Here we define With_valid_signature (usage will be User_command.With_valid_signature.t) using type nonrec t = private t to allow upcasting to a User_command.t, but prevent downcasting. The only way to turn a User_command.t into a User_command.With_valid_signature.t is to check it. Now the compiler will catch our mistakes.

Unit Tests

We use ppx_inline_test for unit testing. Of course whenever we can, we combine that with QuickCheck.

let%test_unit =
  Quickcheck.test ~sexp:[%sexp_of: Int.t] Int.quickcheck_generator
    ~f:(fun x -> assert (Int.equal (f_inv (f x)) x))

Functors

We are in the process of migrating to using module signature equalities -- see the above section and the rfc for rationale, but we still have a lot of code using type substitutions (with type foo := bar).

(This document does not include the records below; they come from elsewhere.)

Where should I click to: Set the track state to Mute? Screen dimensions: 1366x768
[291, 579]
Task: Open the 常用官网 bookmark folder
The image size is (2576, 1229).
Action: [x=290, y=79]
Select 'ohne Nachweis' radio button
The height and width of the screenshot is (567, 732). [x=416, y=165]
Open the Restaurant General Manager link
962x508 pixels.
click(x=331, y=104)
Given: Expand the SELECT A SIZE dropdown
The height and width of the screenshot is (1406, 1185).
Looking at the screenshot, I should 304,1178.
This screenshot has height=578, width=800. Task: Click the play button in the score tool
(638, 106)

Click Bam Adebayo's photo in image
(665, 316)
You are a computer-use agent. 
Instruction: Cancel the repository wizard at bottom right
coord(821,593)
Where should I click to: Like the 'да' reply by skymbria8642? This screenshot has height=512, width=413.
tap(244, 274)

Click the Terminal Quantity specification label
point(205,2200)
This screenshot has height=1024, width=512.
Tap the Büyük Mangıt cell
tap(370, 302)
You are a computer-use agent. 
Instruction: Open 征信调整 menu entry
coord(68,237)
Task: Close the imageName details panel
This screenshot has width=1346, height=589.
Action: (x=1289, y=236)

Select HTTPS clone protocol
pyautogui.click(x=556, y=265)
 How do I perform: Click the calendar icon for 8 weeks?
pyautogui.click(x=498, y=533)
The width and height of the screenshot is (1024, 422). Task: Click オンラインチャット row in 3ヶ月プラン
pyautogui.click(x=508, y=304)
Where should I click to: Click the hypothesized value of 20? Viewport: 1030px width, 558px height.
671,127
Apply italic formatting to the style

In signature_lib/checked.ml we have an example of a definition using type substitutions. First we define the resulting module type of the functor, keeping all types we'll be functoring in abstract.

module type S = sig
  type boolean_var
  type curve
  type curve_var
  (*...*)
end

Then we define the functor:

module Schnorr
  (Impl : Snark_intf.S)
  (Curve : sig (*...*) end)
  (Message : Message_intf
    with type boolean_var := Impl.Boolean.var
    (*...*))
: S with type boolean_var := Impl.Boolean.var
     and type curve := Curve.t
     and type curve_var := Curve.var
     (*...*)
= struct
  (* here we implement the signature described in S *)
end

Custom SNARK circuit logic

This is also the first time we see custom SNARK circuit logic. A pattern we've been using is to scope all operations that you'd want to run inside a SNARK under a submodule module Checked.

For example, inside sgn.mli we see:

(* ... *)
val negate : t -> t

module Checked : sig
  val negate : var -> var
end

negate is the version of the function that runs in OCaml, and Checked.negate is the one that runs inside of a SNARK circuit.